When I was at work the other day, I suddenly felt my heart was working overtime -1 hadn't even been rushing up the stairs! What was happening?

Rapid palpitations may be normal, such as when you are running or excited, but sometimes they occur abruptly ('out of the blue') and can cause mainly fear, but also a sweaty feeling, light-headedness, breathlessness or, rarely, pain. Just as the cause of extra beats can be thought of as short circuits, so these palpitations are best thought of as caused by a sensitive area in the wiring of your heart. Again, it may be responding to stress, cigarettes, caffeine or alcohol. Remember that the wiring is only part of the building of the heart, a problem here or there is not going to affect the structure. However, palpitations which lead to chest pain, light-headedness or blackouts need a thorough medical check, so go to your doctor if you get these symptoms. Some people - a small number - have persistent troublesome rapid palpitations which carry on even when you have stopped drinking caffeine or alcohol or when you are no longer stressed. The cause can invariably be identified and treated and is rarely more than an awkward nuisance. Although there may be no major problem with the heart, there is no point in feeling ill if treatment can help you.

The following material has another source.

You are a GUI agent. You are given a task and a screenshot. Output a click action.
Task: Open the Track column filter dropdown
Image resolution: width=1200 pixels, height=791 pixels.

I've been very worried when I had two attacks of rapid heartbeats recently. Are there any types of palpitations that are dangerous?

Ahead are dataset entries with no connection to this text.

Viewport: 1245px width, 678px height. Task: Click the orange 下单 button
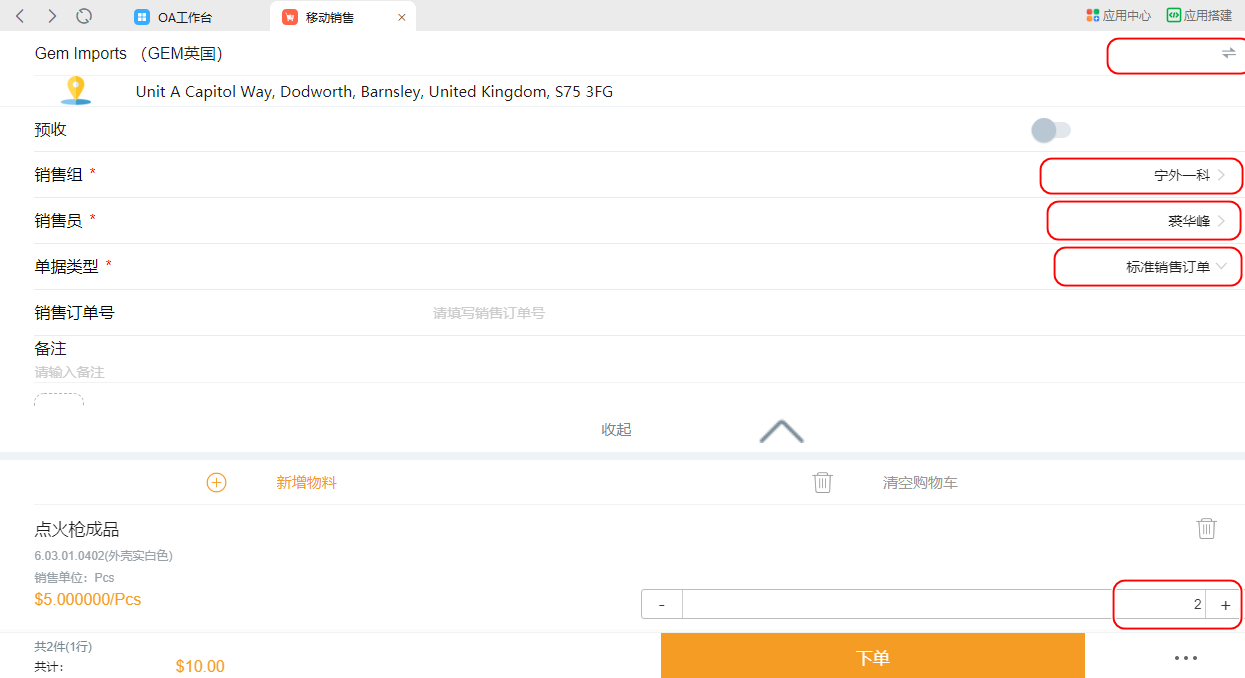872,657
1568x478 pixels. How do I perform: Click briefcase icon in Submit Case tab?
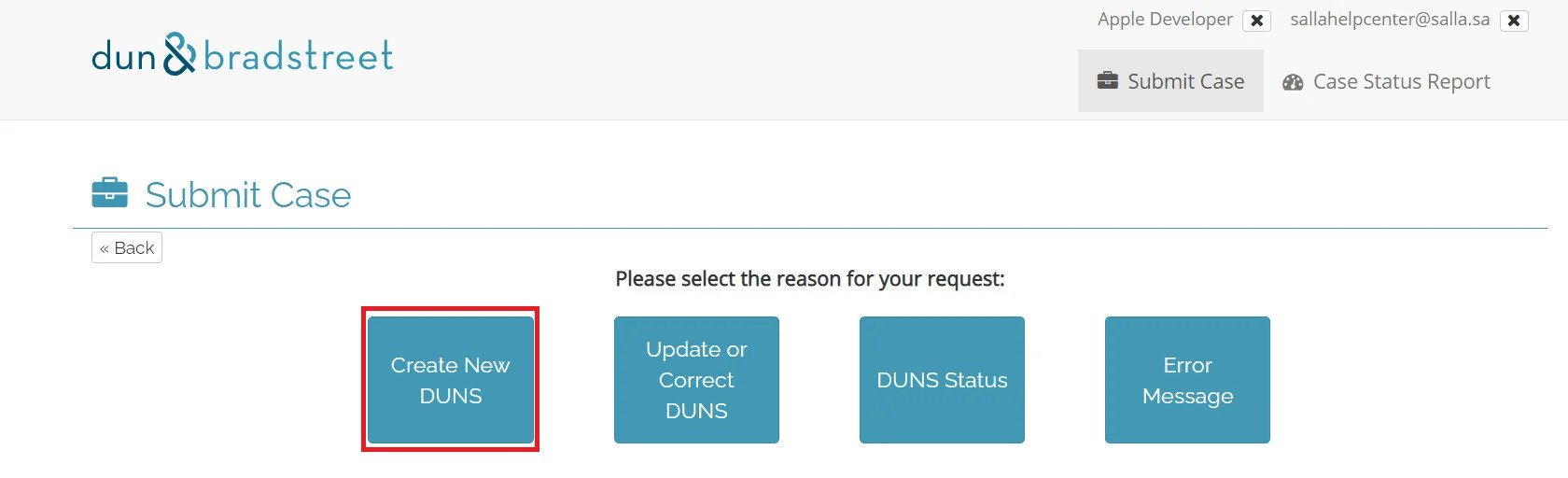point(1108,80)
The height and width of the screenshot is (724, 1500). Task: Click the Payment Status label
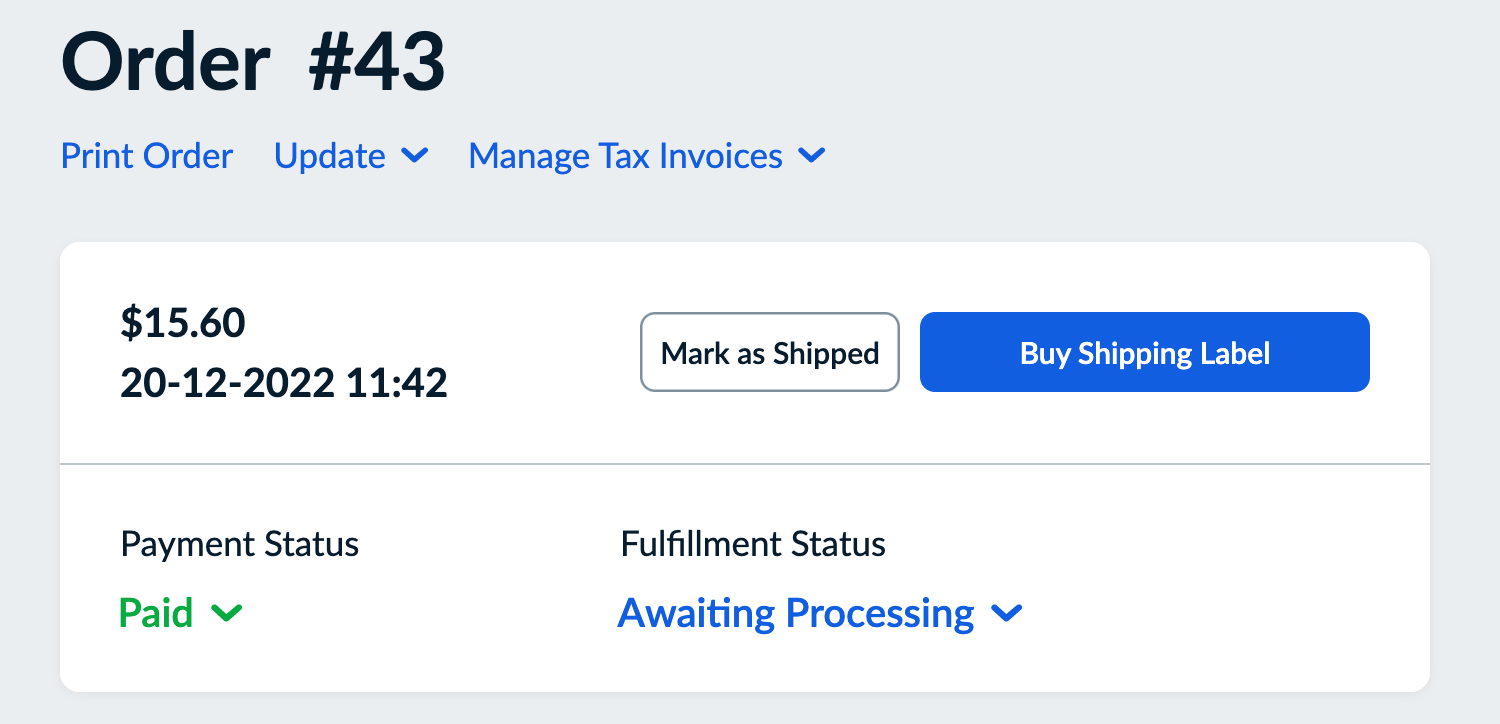tap(240, 544)
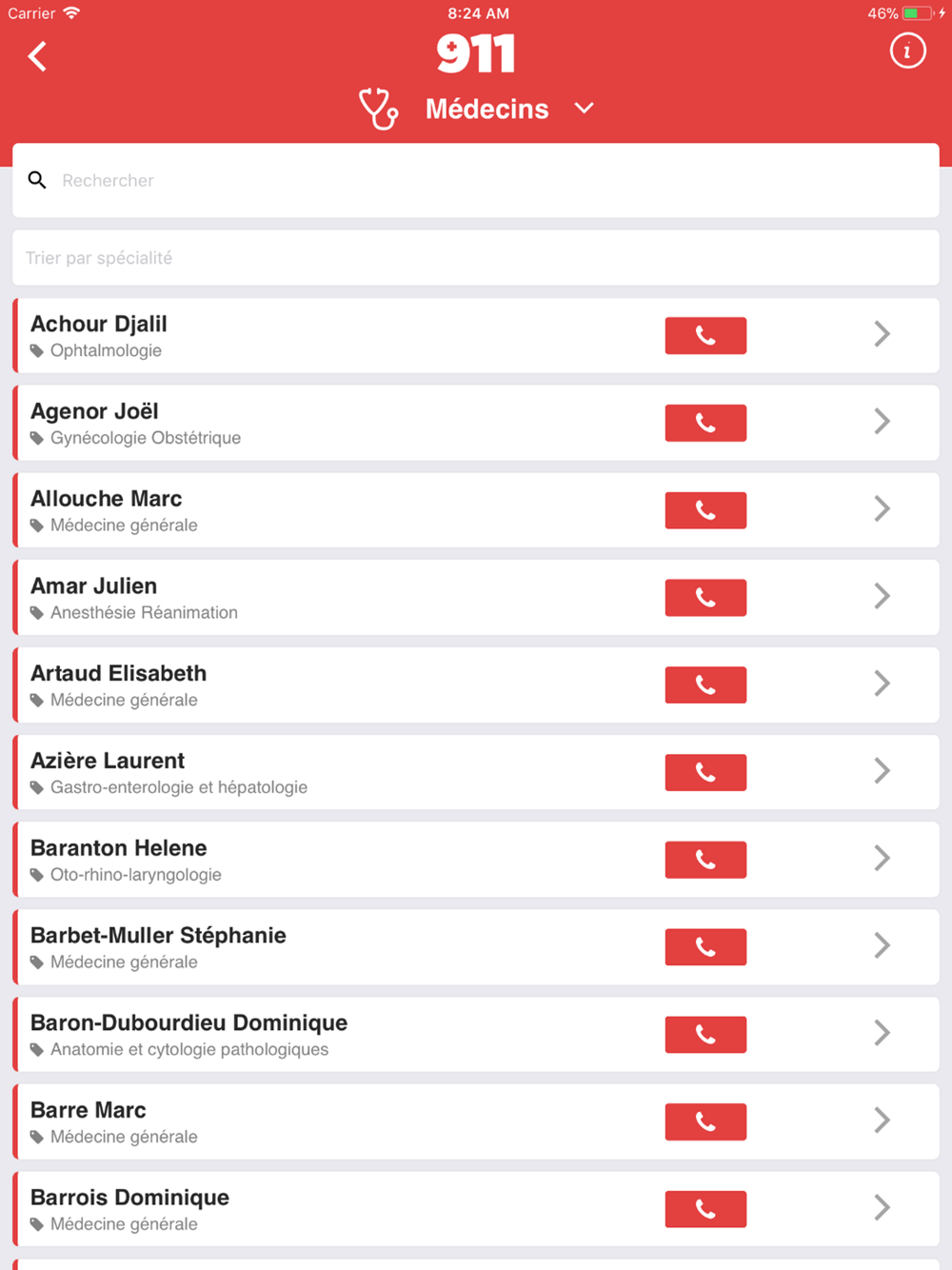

Some very rare palpitations are so fast that a blackout occurs. If they occur because your heart muscle is not working very well {ventricular tachycardia - tachycardia just means rapid heartbeat), you will need medication to make them stop as they can be fatal. A common medication used is amiodarone. Your doctor will explain what is happening and it will be very important to follow his advice. You will need close hospital supervision. A defibrillator may also be advised {see p. 191). I must emphasise that this is rare.

I am in my twenties and am getting rapid heartbeats every so often. I work in the type of job where results are all important. My husband has just lost his job as well, so sometimes I feel really stressed. Should I go to the doctor?

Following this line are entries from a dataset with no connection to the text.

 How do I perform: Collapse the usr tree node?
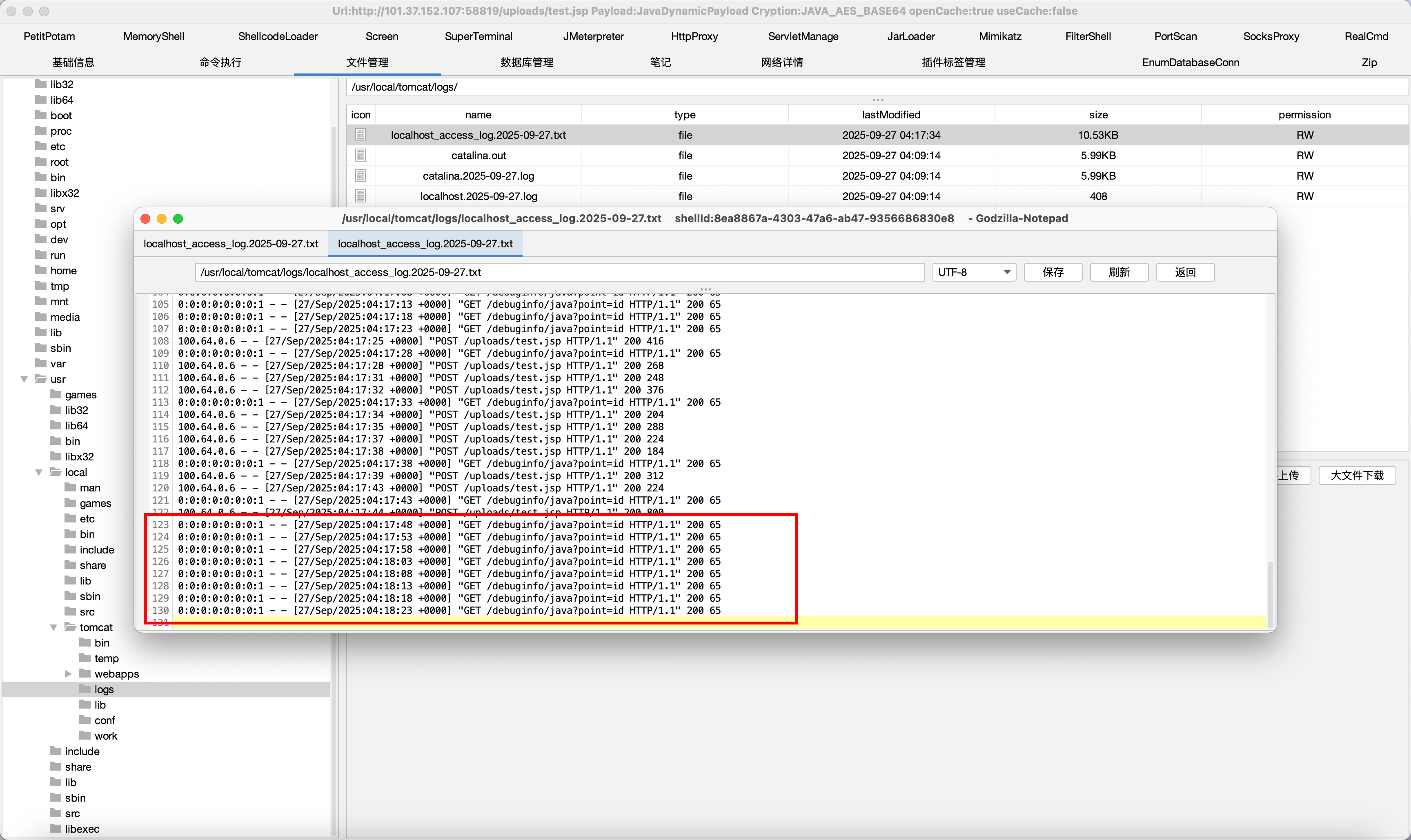[x=24, y=379]
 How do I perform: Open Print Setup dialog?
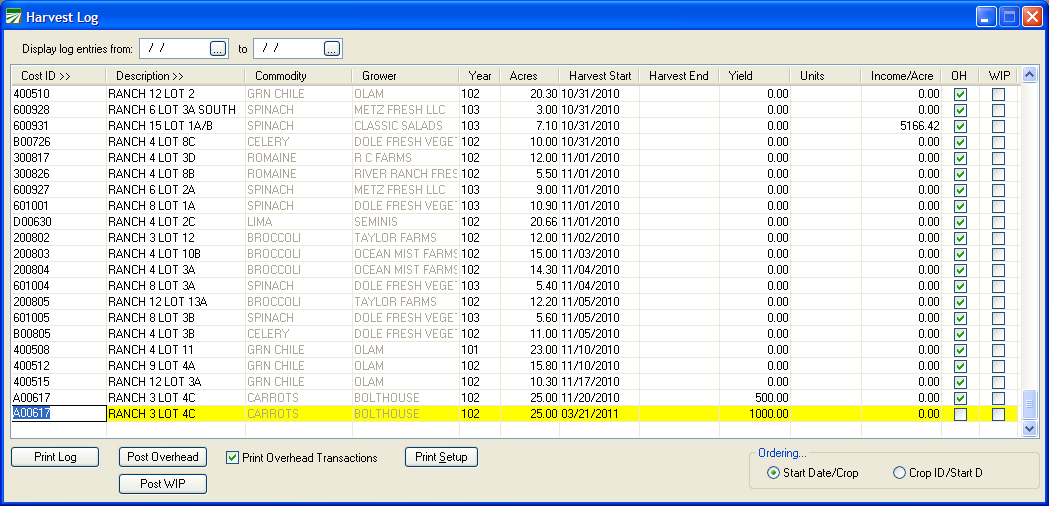[x=441, y=457]
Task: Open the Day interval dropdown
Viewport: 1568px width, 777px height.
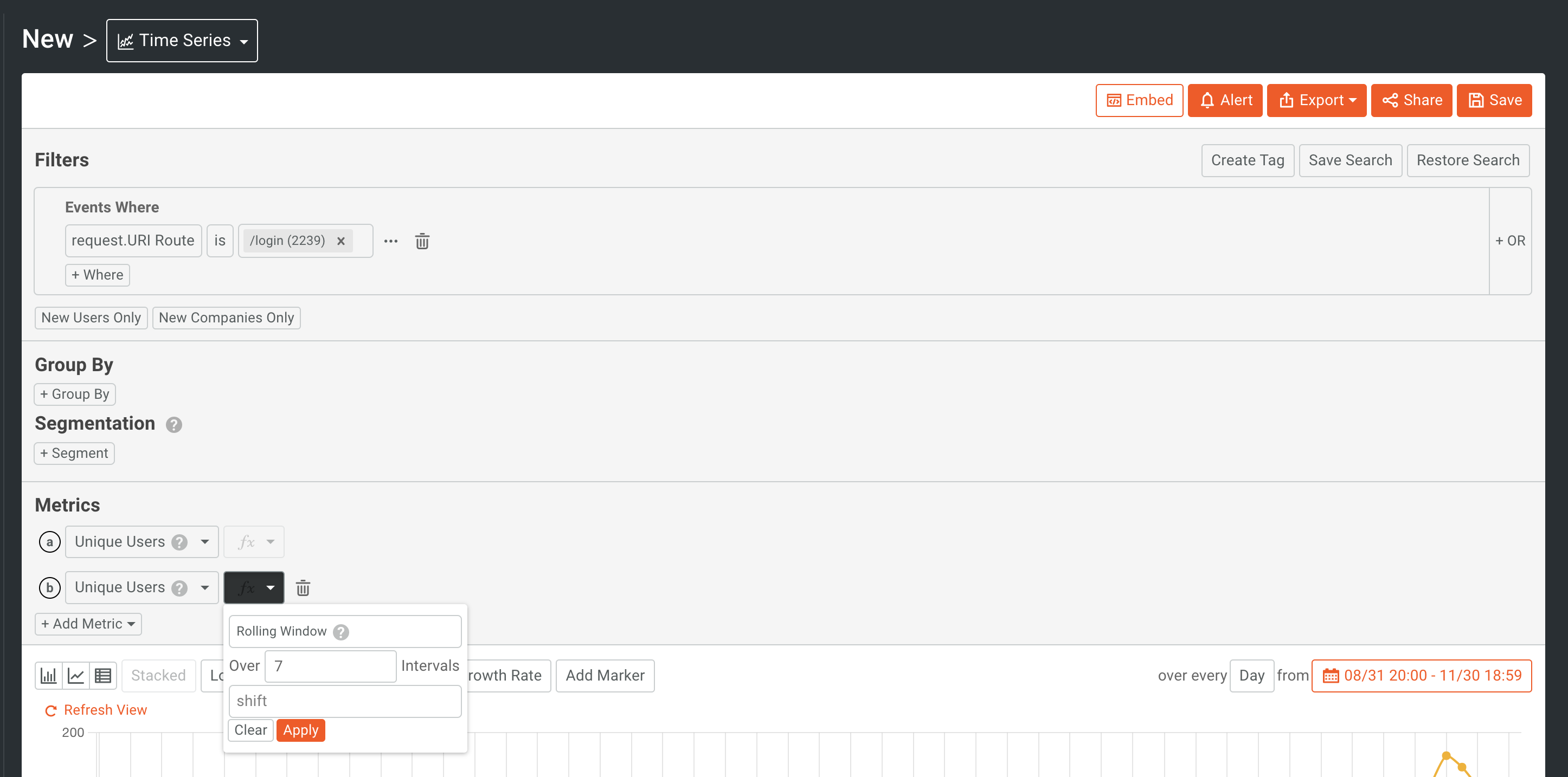Action: (1251, 675)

Rapid palpitations are a bit more of a problem because they are more scary. Again, younger people can be under stress, and the heart is behaving in an exaggerated variation of normal, as if you are running all the time, owing to higher adrenaline levels in the blood. A visit to your doctor and an ECG are necessary if symptoms are a problem (dizziness, breathlessness). The doctor will test you for various things such as anaemia, an overactive thyroid gland; he may also check to see whether you are pregnant, because pregnancy makes the heart beat faster in order to feed the baby. Very rarely, the ECG shows evidence of a specific 'extra wire' in the heart, which conducts beats much faster than the usual circuit; you will need to go to hospital in this case.